More magical creatures for Polly

It's been a while since I visited here.  It seems to be a strange and somber place.

So.  Magical creatures.  To recap the story so far, a few blogs ago I talked about Paul Krugman's ridicule of many economists and government officials who profess a faith in what Krugman calls a "confidence fairy", who will, if only they are very very good and practice budget austerity as much as they can, reward them with bounty in the end.  His criticism is justified: the people who were suggesting that "confidence" would save them in the end failed really to specify what kind of confidence they had in mind, or who would have this confidence, but the implication was that international bankers and bond traders, and businessmen, and maybe even consumers, were watching them to see if they were serious about attacking their national budget deficits.  And I agree with Krugman that the way to expand the economies of Europe (and anywhere else) is to expand them, not to engage in national self abuse hoping that our willingness to endure pain will restore the world's confidence in us.  The active players in the world don't want us to be in pain, and aren't impressed by our willingness to endure it.  They want success, and prosperity, and will be impressed by our willingness to achieve that.  In fact the people who are proposing a confidence fairy are saying something truly absurd: they are saying that they can restore confidence in their governments by implementing bad economic policies that fail to restore prosperity!   

Really.  That's what they are saying.    They frankly admit that, in the middle of the worst recession since the nineteen thirties, their austerity policies will weaken economic growth in the short run.   So I think the ridicule they got from Krugman and others was richly earned.  

But I'm not so happy about dismissing the concept of confidence, or the concept of magic, in a sense, in the economic process.  I guess by "magic" in this blog I mean events that are beyond our control or understanding, that cannot really be forecast by probability based models.  

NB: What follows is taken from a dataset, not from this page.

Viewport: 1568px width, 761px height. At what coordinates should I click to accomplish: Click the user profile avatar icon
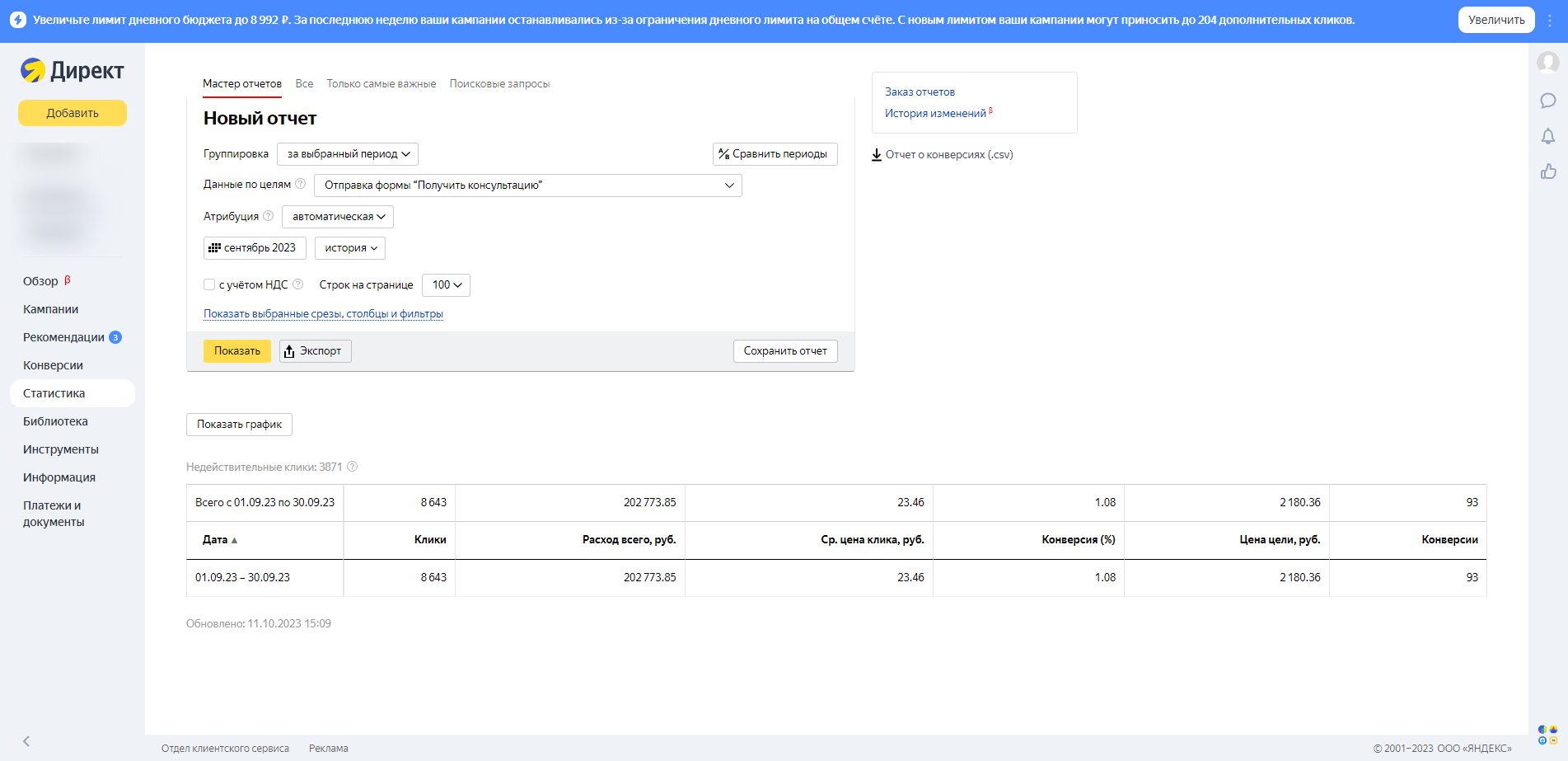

I think confidence that these magical things, these unknowable things, will break in our favor in the future does matter, and does move people to do things that matter.    And so have many other economists over the years, although they didn't use the word "magic" or even the word "confidence".  In the last episode of this story I quoted Keynes as saying: 

 "Most, probably, of our decisions to do something positive, the full consequences of which will be drawn out over many days to come, can only be taken as the result of animal spirits – a spontaneous urge to action rather than inaction, and not as the outcome of a weighted average of quantitative benefits multiplied by quantitative probabilities."  

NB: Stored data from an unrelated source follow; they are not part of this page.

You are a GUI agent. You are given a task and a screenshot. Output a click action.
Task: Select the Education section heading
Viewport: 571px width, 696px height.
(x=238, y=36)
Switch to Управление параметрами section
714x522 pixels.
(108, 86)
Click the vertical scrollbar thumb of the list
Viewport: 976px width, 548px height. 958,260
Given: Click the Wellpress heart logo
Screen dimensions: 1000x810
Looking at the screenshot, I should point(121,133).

What I think he means by these words is that we have to act by a leap of faith, sometimes; we don't know, when we invest in a new capacity to produce something, whether we will be able to sell our product or not.  Maybe we will produce pet rocks or wacky wall-crawlers and become rich.  Maybe we will, at much greater expense, produce Edsels and lose our shirts.  In most cases when we relinquish one opportunity (such as putting our money into bonds with assured interest earnings) and pursue another (such as investing in productive capacity) we do so in the belief (the belief!) that the new opportunity will work, and that the magic that must happen to make them work will happen. 


Businessmen will invest if they believe that in the appropriate future customers will be there to buy their product.

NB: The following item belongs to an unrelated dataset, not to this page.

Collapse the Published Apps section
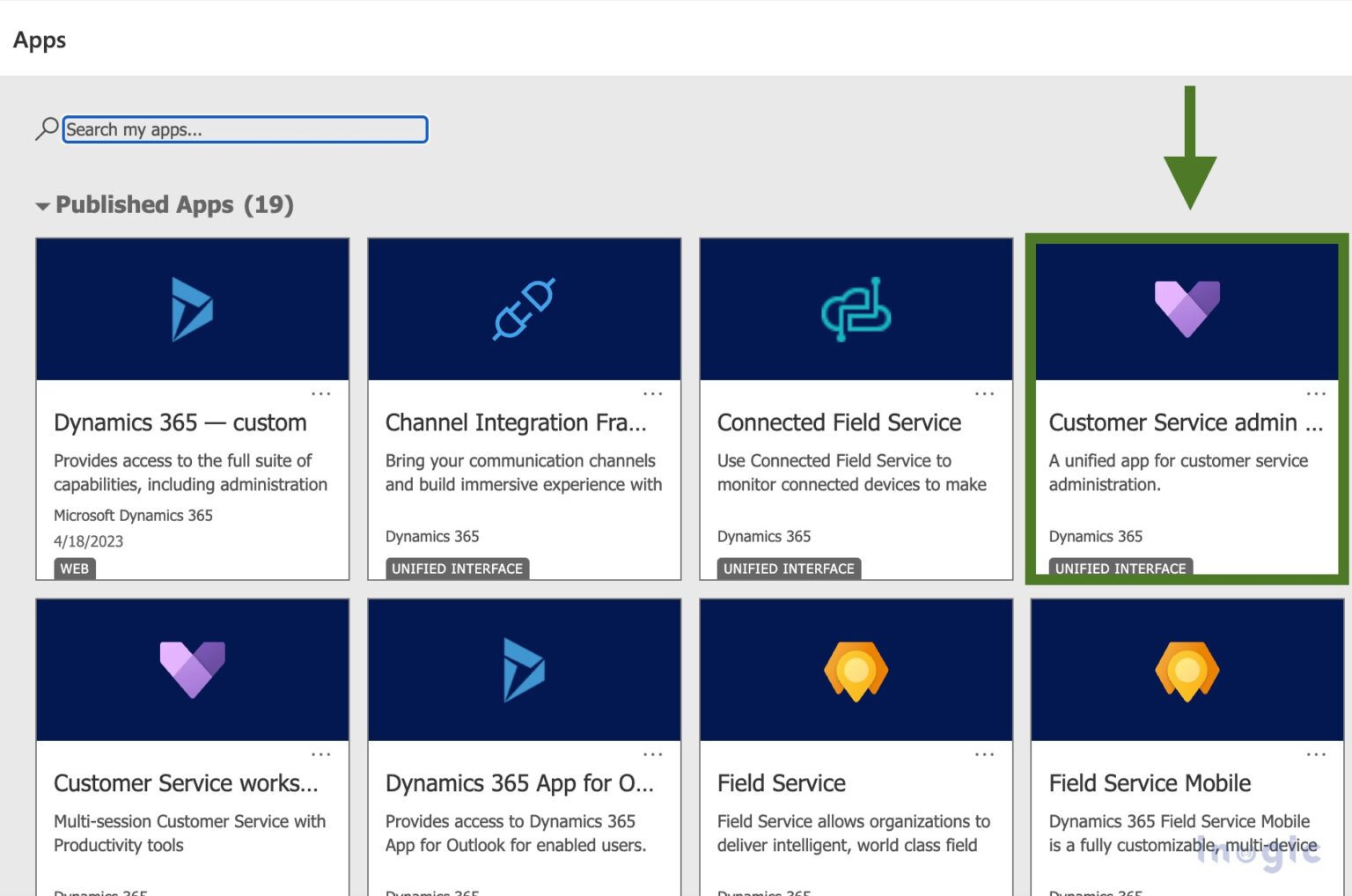 click(43, 205)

Households will invest in cars and other large purchases if they believe that their careers are secure.  They will quit a job if they believe that a better opportunity will arrive to replace it; in general, that means they believe the future will provide employersThey will commit themselves to decades of mortgage payments to buy a house if they believe the future will provide them with a way to make those payments without leaving the area (employers or other opportunities), or that they will always be able to find customers to buy  the house when they need to leave.   

And so on.  If most of us have that kind of confidence that the magic we need will happen, we will act.  If we don't have that confidence, we will wait, preserve our options and hope for better times.